Was Government messaging wrong, or just rubbish?

It is reasonable to presume that Brandon Lewis’s response to the ‘Urgent Question’ from Sir Bob Neill in the House of Commons was pre-prepared. It used a very specific phraseology, and an example of something done before was even on hand. It may not be a good example, but it was there and hardly an off-the-cuff recollection.

A planted question is a common means for governments to gain an opportunity to make a pre-prepared response. It is hard to believe this particular government would cue-up Sir Bob, viewed as an arch pro-EU lawyer, to ask a question on the EU. That the minister’s response was on hand does, however, raise a number of questions, not least “why”?

For now, let us leave aside the international legal dimension.

The difficulties for the Government on the attached Protocol to the Withdrawal Agreement lie in the internal contradictions of that document. On the one hand it proports to hold Northern Ireland within the EU Single Market, while at the same time assuring Northern Ireland is a fully functioning part of the UK single market and specifically within the Customs territory of a now ‘independent’ United Kingdom outside the EU. It is like fitting a large square peg into a small but ever deepening and problematic round hole.

The EU however would regard ‘Customs’ as a part of the Single Market framework, just as VAT is also within that frame. That presents the UK with the challenge of not having a customs border (of which VAT is a part) within its territory, when the EU regards that as very much in existence as an outworking of the Protocol. The two cannot exist in tandem.

The report in the SUN newspaper that the EU was using the Protocol to add pressure in negotiations should come as no surprise. What is a surprise is that the Government didn’t simply nip this in the bud by pointing out that if the EU were to threaten food supplies to Northern Ireland then that would clearly create ‘societal disruption’; an action that would trigger a clause negating the Protocol.

The Government should be more worried that the implicit threat to food supplies by the EU should be made at all, and more so that it is realistically possible as a consequence of EU unilateral action!

The Protocol relating to Northern Ireland within the Withdrawal Agreement will be a constant thorn in the relationship between the EU and UK. It will be a means of creating constant tension that will require ‘resolution’, and – make no mistake – one that will be intended to be entirely to the detriment of the UK. It is a further example of the bad faith in which the EU has entered negotiations with the sole intention of punishing and then binding the UK as subservient to EU direction of travel and legal frameworks.  Bad faith would be enough to negate the Protocol, but only if called out.

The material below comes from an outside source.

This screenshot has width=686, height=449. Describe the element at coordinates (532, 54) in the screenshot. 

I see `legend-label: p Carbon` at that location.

Nationalist Ireland seems to see little problem in demanding a real customs border in the Irish Sea when having demanded none on land (not agreed in the Protocol, because of societal disruption and a whole lot besides). Unionist and business concerns and the not inconsiderable barriers that may arise in trade between Great Britain and Northern Ireland (of which the EU threat to food is perhaps an extreme example), together with costs to business, consumers, and the overall economy of Northern Ireland – seem to be afforded scant attention.

In trying to ‘fix’ the contradictions within the Withdrawal Agreement and attendant Protocol through legislation the UK Government will inevitably upset people. That being the case, the choice of timing sucks. Had the Government waited to mid-October and been able to declare talks at an end, the necessity of changes would have been apparent to all. Alternatively, a comprehensive trade agreement mid-October would have negated the need for change (if it is accepted that the EU is a reliable partner).

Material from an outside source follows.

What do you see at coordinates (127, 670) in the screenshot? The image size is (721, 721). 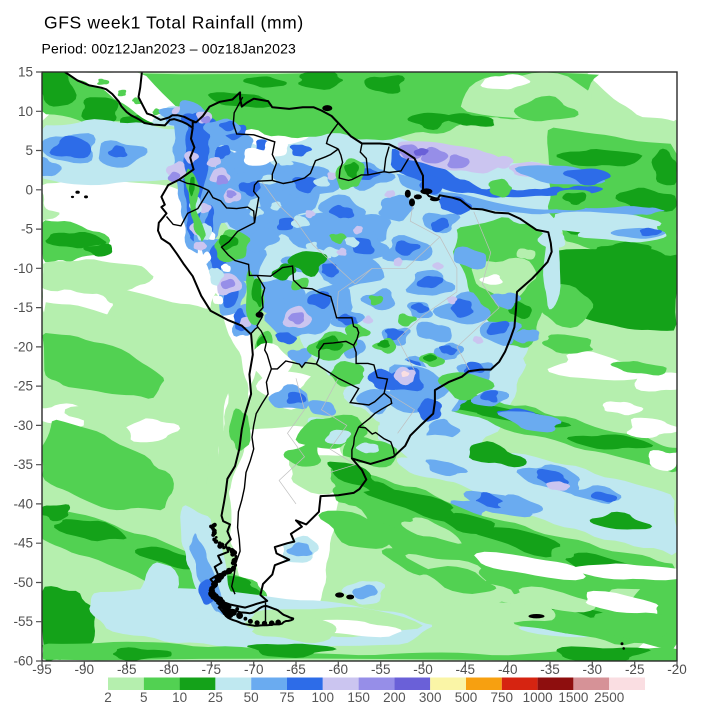 I see `svg-text: -85` at bounding box center [127, 670].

Once again – and an all too frequent occurrence – the UK Government’s sequencing and framing of a necessary message has been dreadful.

In these political times when emotional investment in a message lasts long past the realities of the situation, this Government seems to have dug deeper into a hole that is a creature of its own haste to breach a present impasse without considering future consequences.

The phrase used by Brandon Lewis will be repeated, frequently, and beyond its original context – it is a gift to the opposition. Worse, it has created consternation with the party of government in respect of the rule of law – what else is the Conservative Party if it is not the party of ‘Law’ (and Order).

Even if the actual Internal Market Bill presents issues that are considerably less than preceded its release, such is the level of emotional investment that has been allowed to develop, the opposition will prove difficult to be persuaded of anything other than the worst interpretation with respect to its content.

At a time when it needs goodwill and a fair (trade) wind, this cack-handed approach to messaging has created problems for the Government that distract from the essential task of re-imagining the UK as an independent global player on trade and so much more. The Government cannot continue to lose credibility because of poor communications and seemingly disjointed policy co-ordination.

Whatever the intention or planning of Brandon Lewis’s pre-prepared statement, it was ill-judged and unnecessary. Whatever the process by which it landed in his papers for the House of Commons, that process needs to be urgently reappraised and corrective action taken.